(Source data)
Content starts

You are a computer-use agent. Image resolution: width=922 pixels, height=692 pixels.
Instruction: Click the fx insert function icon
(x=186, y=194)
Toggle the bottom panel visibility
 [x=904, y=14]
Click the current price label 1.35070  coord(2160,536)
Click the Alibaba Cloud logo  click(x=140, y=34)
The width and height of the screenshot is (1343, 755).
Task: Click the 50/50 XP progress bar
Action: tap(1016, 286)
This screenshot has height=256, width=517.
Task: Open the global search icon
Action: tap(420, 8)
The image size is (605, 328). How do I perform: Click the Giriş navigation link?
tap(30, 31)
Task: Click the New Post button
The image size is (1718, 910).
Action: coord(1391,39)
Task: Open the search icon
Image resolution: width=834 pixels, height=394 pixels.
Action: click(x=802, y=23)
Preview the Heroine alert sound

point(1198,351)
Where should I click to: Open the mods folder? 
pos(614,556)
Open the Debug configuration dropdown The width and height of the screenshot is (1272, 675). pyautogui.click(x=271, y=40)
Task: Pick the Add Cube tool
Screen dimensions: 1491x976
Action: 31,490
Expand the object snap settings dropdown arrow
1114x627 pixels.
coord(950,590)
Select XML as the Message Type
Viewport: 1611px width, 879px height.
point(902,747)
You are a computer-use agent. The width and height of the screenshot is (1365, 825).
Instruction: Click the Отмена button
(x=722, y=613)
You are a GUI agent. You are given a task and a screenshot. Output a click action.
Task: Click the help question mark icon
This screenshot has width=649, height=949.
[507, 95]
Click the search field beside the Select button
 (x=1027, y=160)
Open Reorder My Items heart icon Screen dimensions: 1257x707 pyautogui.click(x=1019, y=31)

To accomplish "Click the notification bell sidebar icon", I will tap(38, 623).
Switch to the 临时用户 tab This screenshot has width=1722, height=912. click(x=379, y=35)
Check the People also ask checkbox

Content ends

§ Work instruction: Extract from the records above the lines from the one containing "Preview the Heroine alert sound" to the one containing "Expand the object", both lines included, exactly as they appear and with nothing else.

§ Expected output:
Preview the Heroine alert sound

point(1198,351)
Where should I click to: Open the mods folder? 
pos(614,556)
Open the Debug configuration dropdown The width and height of the screenshot is (1272, 675). pyautogui.click(x=271, y=40)
Task: Pick the Add Cube tool
Screen dimensions: 1491x976
Action: 31,490
Expand the object snap settings dropdown arrow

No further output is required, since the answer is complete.